--- Work to be completed ---
Report back every line from the entries below in which the word "Search" occurs.

--- Material to process ---
● ● ● ● ● ● ●

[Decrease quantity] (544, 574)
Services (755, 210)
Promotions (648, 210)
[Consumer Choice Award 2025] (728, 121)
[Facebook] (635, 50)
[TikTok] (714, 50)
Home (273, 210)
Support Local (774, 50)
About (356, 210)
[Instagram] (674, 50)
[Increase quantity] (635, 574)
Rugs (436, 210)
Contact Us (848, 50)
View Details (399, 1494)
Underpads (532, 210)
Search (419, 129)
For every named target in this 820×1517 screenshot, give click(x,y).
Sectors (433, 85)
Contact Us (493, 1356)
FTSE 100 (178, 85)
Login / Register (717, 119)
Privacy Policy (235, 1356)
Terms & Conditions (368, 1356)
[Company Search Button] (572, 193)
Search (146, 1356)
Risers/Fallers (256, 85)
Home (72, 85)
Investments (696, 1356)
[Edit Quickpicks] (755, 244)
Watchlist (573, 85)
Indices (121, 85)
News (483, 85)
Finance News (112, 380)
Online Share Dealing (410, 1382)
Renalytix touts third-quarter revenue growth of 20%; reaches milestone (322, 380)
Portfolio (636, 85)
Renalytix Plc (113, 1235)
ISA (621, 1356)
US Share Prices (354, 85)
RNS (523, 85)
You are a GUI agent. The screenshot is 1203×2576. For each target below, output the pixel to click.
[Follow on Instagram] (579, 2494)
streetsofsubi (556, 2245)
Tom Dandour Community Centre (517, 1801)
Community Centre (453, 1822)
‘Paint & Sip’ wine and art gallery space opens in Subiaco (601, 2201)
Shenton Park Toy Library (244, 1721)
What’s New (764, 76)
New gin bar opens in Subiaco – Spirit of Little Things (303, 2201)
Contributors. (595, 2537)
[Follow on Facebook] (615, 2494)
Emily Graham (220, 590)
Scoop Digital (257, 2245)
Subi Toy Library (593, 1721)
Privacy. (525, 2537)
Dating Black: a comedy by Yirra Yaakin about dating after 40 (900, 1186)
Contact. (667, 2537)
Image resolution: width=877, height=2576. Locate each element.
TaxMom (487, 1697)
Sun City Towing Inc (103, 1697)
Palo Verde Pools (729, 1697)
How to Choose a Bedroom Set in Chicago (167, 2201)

● ● ● ● ● ● ●

--- Written reply ---
Search (419, 129)
[Company Search Button] (572, 193)
Search (146, 1356)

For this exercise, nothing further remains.